God Finds Place In Own Country

In a land associated with ‘godless’ politics, every socio-religious ­animosity is being harnessed like never before in a war for votes

God Finds Place In Own Country

Two years back, if you had asked a voter in Pala about ‘love jehad’, you would have been greeted with a blank expression. It was not very much part of the political vocabulary in this neck of the woods. Pala is canonical Kottayam, a small town in this south-central district, with a slow, lilting dialect and an honest, hard-working ethic—you could also say it’s at the heart of Syrian Christian Kerala. It’s not as if communities in Kerala had only unbounded love for each other. Like elsewhere, there can be less than complimentary views on each other, mutual suspicions—and tinges of animosity. But politics here had only articulated communitarian loyalties; it never much based itself around actual antipathies. There’s a general balance of social forces here that gives Kerala its stability and even refinement—also a large social commons, so to speak, in which everyone participates. Therefore, the pathological fear of each other that defines politics in the north does not have currency here.
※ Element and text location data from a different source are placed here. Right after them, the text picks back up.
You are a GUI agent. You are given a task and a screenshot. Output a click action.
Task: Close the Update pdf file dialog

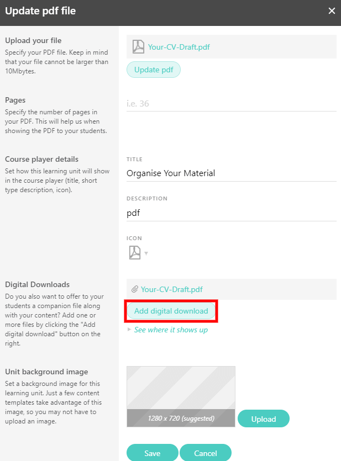[x=332, y=11]
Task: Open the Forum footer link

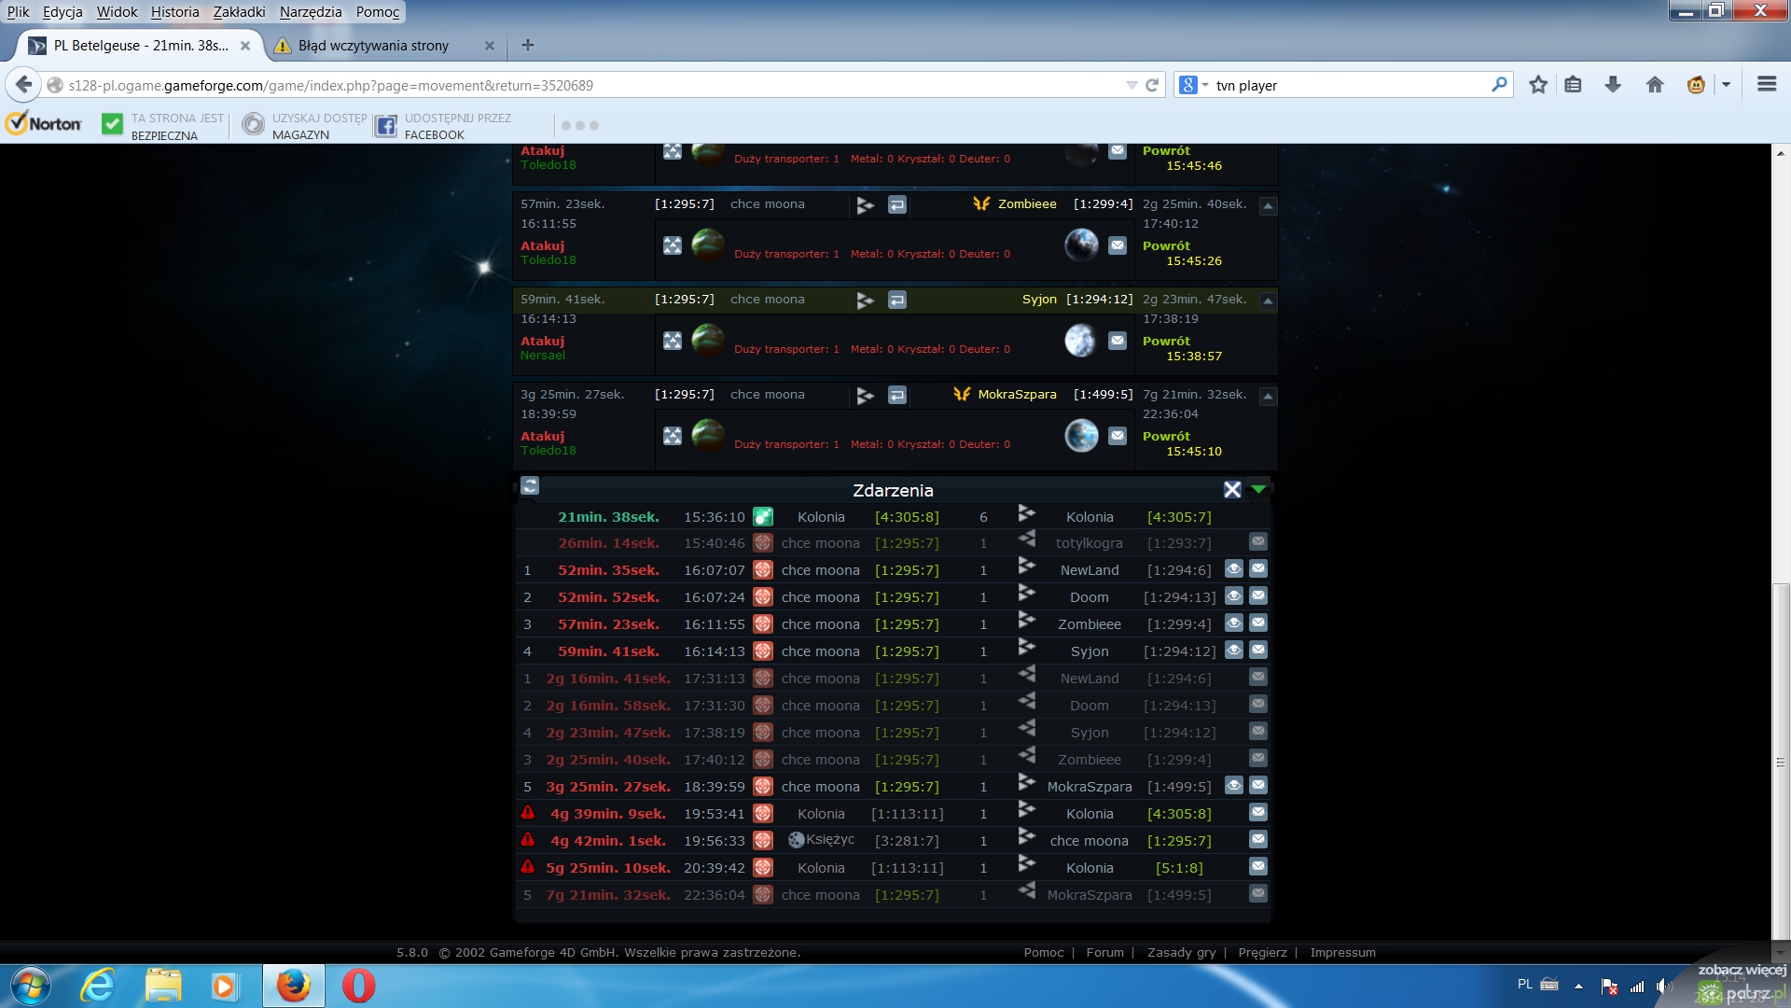Action: [1104, 952]
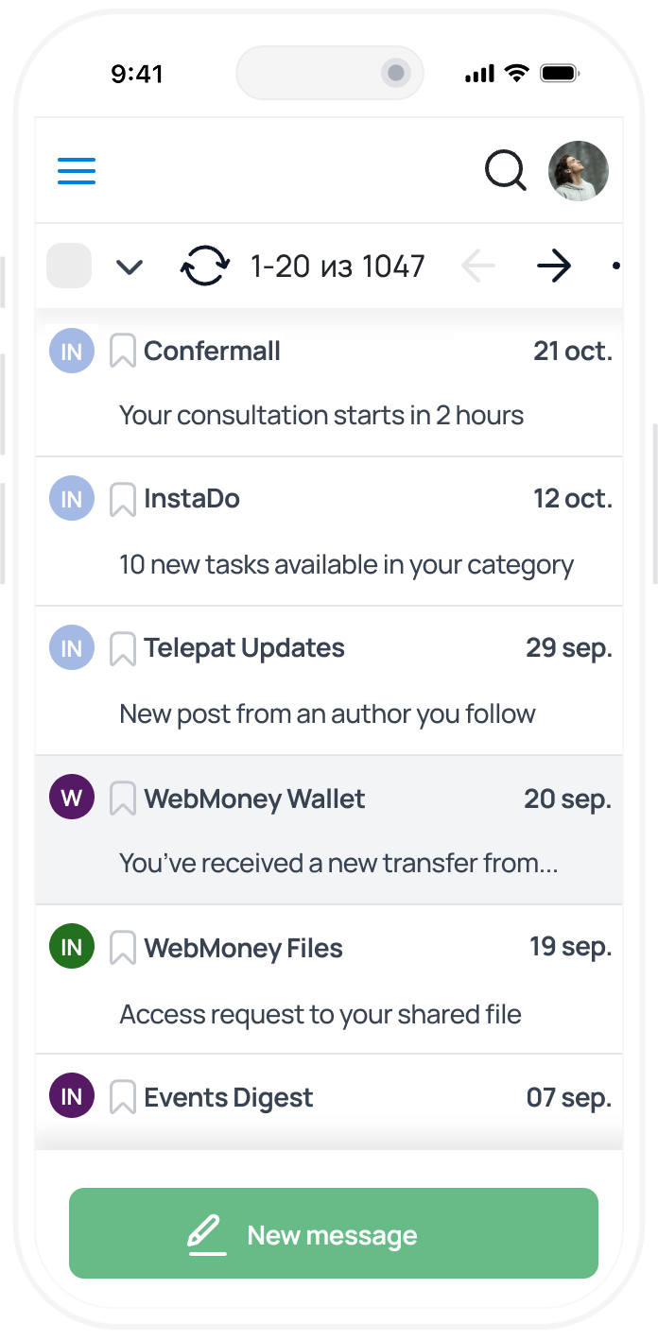Bookmark the Confermall message
This screenshot has width=658, height=1340.
123,352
And metaphors like love jehad, which flow such fears, never put down roots here.

And yet, there are complexities there. For one, the larger narratives of world politics have a role here. ‘Islamophobia’, in the contemporary sense, is a Western construct that feeds into and plays upon older, historical India. Kerala offers a variation on that. Since the ‘West’ is understood to be ‘Christian’, there’s a natural place for affinities in thought and understanding there. So if the world out there speaks a kind of language, it is not without resonance in Pala. As astute observers have pointed out, the very category of ‘love jehad’ was actually named in those terms, even created, from the heart of Christian Kerala. No surprise, then, to find that historical anxieties—mostly subliminal till now—have been brought to the surface by contemporary ‘northern’ politics, of which the BJP is an exemplar. Those fears can now be seen, and heard, being expressed a bit more freely amidst the Christian community in this region.